Friday, February 4, 2011
Mike Butler: U.S. bailout rort uncovered
Labels: Banking and finance
”Like many banks during the world financial meltdown in 2008, IndyMac (a generally accepted contraction of the formal name Independent National Mortgage Corporation) closed it doors. Months later, its assets were seized by the FDIC (the Federal Deposit Insurance Corporation, which provides deposit insurance which guarantees the safety of deposits in member banks) and sold to OneWest Bank (began operations as a newly formed Pasadena, California-based federal savings bank on March 19, 2009, with its acquisition of certain assets and certain limited liabilities of IndyMac Federal Bank) by the US Government.
”Well, guess who owns OneWest Bank: That would be Goldman Sachs; with bigtime VP Stephen Munchen and bigtime investors, George Soros and John Paulson - of no blood relation to ex-CEO of Goldman Sachs, Hank Paulson - who would be the ex-Secretary of the Treasury.
”All IndyMac's residential property mortgages were purchased by OneWest at 70 percent of their value; all HELOCs were purchased at 58 percent of the value.” (A HELOC is a home equity line of credit is a loan in which the lender agrees to lend a maximum amount within an agreed period (called a term), where the collateral is the borrower's equity in his/her house.
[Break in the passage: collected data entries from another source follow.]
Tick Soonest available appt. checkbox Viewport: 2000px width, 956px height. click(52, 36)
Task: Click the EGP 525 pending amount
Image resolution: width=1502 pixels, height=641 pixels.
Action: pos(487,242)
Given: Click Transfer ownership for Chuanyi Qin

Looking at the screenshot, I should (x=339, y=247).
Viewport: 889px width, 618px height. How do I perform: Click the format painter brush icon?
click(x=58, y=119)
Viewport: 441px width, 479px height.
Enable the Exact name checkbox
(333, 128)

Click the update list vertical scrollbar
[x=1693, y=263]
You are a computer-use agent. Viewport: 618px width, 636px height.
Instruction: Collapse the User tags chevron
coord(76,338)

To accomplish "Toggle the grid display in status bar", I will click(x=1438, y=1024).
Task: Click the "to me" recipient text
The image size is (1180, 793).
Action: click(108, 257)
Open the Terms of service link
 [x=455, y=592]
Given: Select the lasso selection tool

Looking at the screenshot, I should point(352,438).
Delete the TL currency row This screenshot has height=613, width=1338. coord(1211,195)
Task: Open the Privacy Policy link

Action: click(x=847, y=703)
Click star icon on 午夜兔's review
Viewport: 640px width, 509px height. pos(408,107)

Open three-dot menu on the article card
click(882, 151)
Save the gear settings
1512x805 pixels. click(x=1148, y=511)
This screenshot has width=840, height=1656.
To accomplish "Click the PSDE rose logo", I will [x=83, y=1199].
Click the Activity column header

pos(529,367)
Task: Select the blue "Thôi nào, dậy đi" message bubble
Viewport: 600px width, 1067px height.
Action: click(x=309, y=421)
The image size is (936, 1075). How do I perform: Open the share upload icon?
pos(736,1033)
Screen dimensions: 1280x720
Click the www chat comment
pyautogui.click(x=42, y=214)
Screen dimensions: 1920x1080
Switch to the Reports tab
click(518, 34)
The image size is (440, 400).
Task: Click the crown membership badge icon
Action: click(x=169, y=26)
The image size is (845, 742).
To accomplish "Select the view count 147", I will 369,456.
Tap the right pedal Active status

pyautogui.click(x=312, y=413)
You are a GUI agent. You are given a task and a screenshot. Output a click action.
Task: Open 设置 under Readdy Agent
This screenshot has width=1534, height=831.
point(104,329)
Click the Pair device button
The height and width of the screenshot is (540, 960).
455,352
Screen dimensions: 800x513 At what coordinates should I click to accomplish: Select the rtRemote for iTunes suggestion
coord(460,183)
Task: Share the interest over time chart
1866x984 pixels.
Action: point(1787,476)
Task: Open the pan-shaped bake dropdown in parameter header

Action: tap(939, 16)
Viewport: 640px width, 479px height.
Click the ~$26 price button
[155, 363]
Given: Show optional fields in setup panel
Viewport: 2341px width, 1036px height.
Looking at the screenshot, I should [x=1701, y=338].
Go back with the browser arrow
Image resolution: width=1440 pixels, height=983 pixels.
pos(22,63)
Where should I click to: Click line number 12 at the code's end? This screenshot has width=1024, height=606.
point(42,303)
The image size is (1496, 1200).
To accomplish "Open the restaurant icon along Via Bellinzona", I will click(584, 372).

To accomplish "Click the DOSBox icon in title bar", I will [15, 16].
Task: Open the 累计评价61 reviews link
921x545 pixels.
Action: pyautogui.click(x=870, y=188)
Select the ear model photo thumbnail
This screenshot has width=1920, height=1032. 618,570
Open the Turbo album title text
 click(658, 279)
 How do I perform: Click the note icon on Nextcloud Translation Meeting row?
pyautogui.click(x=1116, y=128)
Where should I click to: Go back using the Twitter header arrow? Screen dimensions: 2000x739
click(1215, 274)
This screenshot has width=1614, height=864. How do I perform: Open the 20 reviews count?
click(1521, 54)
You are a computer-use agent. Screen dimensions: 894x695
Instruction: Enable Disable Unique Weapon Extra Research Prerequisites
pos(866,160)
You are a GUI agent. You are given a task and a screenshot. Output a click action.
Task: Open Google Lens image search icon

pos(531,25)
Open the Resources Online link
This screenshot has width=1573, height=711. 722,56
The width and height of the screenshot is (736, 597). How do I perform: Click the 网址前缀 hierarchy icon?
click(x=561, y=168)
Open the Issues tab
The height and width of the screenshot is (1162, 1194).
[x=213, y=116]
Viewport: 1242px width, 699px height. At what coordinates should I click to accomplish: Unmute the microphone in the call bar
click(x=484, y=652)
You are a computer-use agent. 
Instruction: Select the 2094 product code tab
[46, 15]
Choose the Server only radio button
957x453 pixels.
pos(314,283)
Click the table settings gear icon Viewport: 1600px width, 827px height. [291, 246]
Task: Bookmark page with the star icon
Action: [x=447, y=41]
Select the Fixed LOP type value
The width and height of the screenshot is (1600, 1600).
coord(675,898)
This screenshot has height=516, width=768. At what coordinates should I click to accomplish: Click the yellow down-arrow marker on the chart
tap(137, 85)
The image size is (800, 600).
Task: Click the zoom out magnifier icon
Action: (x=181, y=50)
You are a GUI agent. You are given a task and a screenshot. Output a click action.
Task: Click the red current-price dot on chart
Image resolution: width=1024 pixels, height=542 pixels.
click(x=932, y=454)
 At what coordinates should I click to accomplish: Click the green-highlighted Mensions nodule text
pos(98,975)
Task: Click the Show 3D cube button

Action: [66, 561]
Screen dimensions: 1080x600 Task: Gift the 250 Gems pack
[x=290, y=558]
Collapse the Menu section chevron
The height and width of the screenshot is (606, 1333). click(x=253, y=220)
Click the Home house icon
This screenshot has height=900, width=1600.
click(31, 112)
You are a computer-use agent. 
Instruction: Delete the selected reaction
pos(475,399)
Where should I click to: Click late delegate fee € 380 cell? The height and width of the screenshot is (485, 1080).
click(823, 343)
Because a home often is a consumer's most valuable asset, many homeowners use home equity credit lines only for major items, such as education, home improvements, or medical bills, and choose not to use them for day-to-day expenses. HELOC abuse is often cited as one cause of the subprime mortgage crisis.)
”But just in case the OneWest guys would feel cozy and warm, the FDIC stepped in and decided to cover 80 percent to 90 percent of the losses, due to short sale or foreclosures that they might incur from those naughty IndyMac-mortgaged homeowners...
”The reason why we think you should know about this case is because the Loss Calculations are based on the ORIGINAL home mortgage and NOT the 70 percent of the ORIGINAL value at which it was purchased by OneWest.
”This is an actual sample case from one of our TBWS viewers…now, this is going to get your blood boiling!
”Take an actual loan $478,000 + 6 months of missed payments for a grand total of $485,200. OneWest Bank paid 70 percent or $334,600 for that loan. ($485,200 X 70 percent = $334,600).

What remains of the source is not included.